EMERGENCY EXIT - A Healthcare Story from West Virginia
Upon arrival to an accident, firefighters are taught to wait for their incident commander to get a quick assessment of the situation, get their safety gear on (“donning” in fireman lingo), and then jump directly into their rolls such as lineman, the one who leads the charge with the hose.
The day before the West Virginia Insulin Caravan, Roxy Vasil, age 17, was donning his Personal Protective Equipment (PPE - the jacket and pants firefighters wear) and his Self-Contained Breathing Apparatus (SCBA). Roxy was taking his practical skills test for Hazmat Awareness and Standards of Procedures training.

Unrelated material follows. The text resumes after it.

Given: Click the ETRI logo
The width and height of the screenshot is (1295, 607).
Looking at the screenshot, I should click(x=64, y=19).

Roxy joined the Cheat Lake Volunteer Fire Department back in March of 2019 and has been enjoying his time there with the goal of “giving back and serving the community.” When he joined the bus to head to Canada, Roxy did the smart thing and went to the back of the bus, taking a seat next to three emergency exits within arm’s reach. That way he could best help if there was an accident.

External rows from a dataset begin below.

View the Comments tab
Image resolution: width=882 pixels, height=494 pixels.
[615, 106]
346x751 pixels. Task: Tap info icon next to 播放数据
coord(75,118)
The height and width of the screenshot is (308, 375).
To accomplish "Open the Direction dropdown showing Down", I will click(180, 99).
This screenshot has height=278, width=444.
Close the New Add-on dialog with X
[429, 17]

Roxy on the right in part of his Class C from hazmat training.
According to Roxy, his interests for volunteer fire fighting started when “the guys came to our school and seemed pretty cool.” (Note to other volunteer organizations: if you want the young adults to serve you might want to seem “pretty cool.”) As a then Junior, now Senior at Morgantown High School, Roxy maintains a 3.8 GPA, serves his community, and works when he can at three part-time/seasonal jobs. He just says, “I like to work.” His mother, Maggie, says she encourages her son, “to stay active and stay out of trouble,” and her encouragement seems to be working! Roxy hopes his academic success, work ethic, and his volunteer fire department record will help him achieve his goal of attending WVU, hopefully with a Promise Scholarship, where he plans to use his skills -“I’m pretty good with people and selling things” - to study business administration.
With all of these activities in mind, his PPE is not the only thing Roxy dons as far as personal protective equipment. One of the vital components to Roxy’s daily living is the insulin medication he carries, along with snacks, to properly manage his Type I Diabetes. Diagnosed at the age of six, after a movie theater trip that had over five-bathroom breaks in 20 minutes, Maggie contacted a friend who was a registered nurse who encouraged them to go get a glucose testing strip. The next day Roxy and Maggie were at the doctor’s office “learning how to take care of his condition.”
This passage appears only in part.